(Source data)
====
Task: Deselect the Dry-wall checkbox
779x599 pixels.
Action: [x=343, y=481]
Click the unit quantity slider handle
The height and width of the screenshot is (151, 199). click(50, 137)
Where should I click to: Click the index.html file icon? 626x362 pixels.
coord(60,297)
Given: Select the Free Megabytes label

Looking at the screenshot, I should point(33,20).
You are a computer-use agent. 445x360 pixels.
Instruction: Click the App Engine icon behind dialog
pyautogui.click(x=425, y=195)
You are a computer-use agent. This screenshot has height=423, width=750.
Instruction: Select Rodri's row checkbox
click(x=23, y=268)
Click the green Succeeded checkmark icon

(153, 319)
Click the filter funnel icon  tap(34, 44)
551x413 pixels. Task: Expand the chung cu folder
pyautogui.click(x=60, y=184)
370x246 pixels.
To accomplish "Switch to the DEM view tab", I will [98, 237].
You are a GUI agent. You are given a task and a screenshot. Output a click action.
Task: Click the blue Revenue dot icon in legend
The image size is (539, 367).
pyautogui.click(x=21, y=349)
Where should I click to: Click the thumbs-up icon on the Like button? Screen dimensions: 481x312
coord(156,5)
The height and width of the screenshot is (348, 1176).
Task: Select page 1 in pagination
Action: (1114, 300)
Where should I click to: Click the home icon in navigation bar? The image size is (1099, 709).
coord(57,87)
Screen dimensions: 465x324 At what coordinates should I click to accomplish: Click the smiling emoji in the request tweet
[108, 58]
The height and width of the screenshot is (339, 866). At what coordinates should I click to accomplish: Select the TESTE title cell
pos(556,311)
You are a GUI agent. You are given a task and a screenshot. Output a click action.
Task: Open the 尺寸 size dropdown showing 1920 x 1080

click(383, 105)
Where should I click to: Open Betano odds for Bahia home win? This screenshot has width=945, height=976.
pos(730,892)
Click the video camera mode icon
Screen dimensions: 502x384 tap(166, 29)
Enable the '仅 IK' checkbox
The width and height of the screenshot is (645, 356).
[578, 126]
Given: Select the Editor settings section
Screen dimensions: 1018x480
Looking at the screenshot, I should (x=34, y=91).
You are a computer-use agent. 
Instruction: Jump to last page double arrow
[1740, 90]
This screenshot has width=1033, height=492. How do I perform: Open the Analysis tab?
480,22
====
[Written request]
Render every line of the items above as a Markdown table with the columns "No." and "Entry", numbering the rows in order and skipping blank lines.

[Response for this exercise]
| No. | Entry |
|---|---|
| 1 | Task: Deselect the Dry-wall checkbox |
| 2 | 779x599 pixels. |
| 3 | Action: [x=343, y=481] |
| 4 | Click the unit quantity slider handle |
| 5 | The height and width of the screenshot is (151, 199). click(50, 137) |
| 6 | Where should I click to: Click the index.html file icon? 626x362 pixels. |
| 7 | coord(60,297) |
| 8 | Given: Select the Free Megabytes label |
| 9 | Looking at the screenshot, I should point(33,20). |
| 10 | You are a computer-use agent. 445x360 pixels. |
| 11 | Instruction: Click the App Engine icon behind dialog |
| 12 | pyautogui.click(x=425, y=195) |
| 13 | You are a computer-use agent. This screenshot has height=423, width=750. |
| 14 | Instruction: Select Rodri's row checkbox |
| 15 | click(x=23, y=268) |
| 16 | Click the green Succeeded checkmark icon |
| 17 | (153, 319) |
| 18 | Click the filter funnel icon  tap(34, 44) |
| 19 | 551x413 pixels. Task: Expand the chung cu folder |
| 20 | pyautogui.click(x=60, y=184) |
| 21 | 370x246 pixels. |
| 22 | To accomplish "Switch to the DEM view tab", I will [98, 237]. |
| 23 | You are a GUI agent. You are given a task and a screenshot. Output a click action. |
| 24 | Task: Click the blue Revenue dot icon in legend |
| 25 | The image size is (539, 367). |
| 26 | pyautogui.click(x=21, y=349) |
| 27 | Where should I click to: Click the thumbs-up icon on the Like button? Screen dimensions: 481x312 |
| 28 | coord(156,5) |
| 29 | The height and width of the screenshot is (348, 1176). |
| 30 | Task: Select page 1 in pagination |
| 31 | Action: (1114, 300) |
| 32 | Where should I click to: Click the home icon in navigation bar? The image size is (1099, 709). |
| 33 | coord(57,87) |
| 34 | Screen dimensions: 465x324 At what coordinates should I click to accomplish: Click the smiling emoji in the request tweet |
| 35 | [108, 58] |
| 36 | The height and width of the screenshot is (339, 866). At what coordinates should I click to accomplish: Select the TESTE title cell |
| 37 | pos(556,311) |
| 38 | You are a GUI agent. You are given a task and a screenshot. Output a click action. |
| 39 | Task: Open the 尺寸 size dropdown showing 1920 x 1080 |
| 40 | click(383, 105) |
| 41 | Where should I click to: Open Betano odds for Bahia home win? This screenshot has width=945, height=976. |
| 42 | pos(730,892) |
| 43 | Click the video camera mode icon |
| 44 | Screen dimensions: 502x384 tap(166, 29) |
| 45 | Enable the '仅 IK' checkbox |
| 46 | The width and height of the screenshot is (645, 356). |
| 47 | [578, 126] |
| 48 | Given: Select the Editor settings section |
| 49 | Screen dimensions: 1018x480 |
| 50 | Looking at the screenshot, I should (x=34, y=91). |
| 51 | You are a computer-use agent.  |
| 52 | Instruction: Jump to last page double arrow |
| 53 | [1740, 90] |
| 54 | This screenshot has width=1033, height=492. How do I perform: Open the Analysis tab? |
| 55 | 480,22 |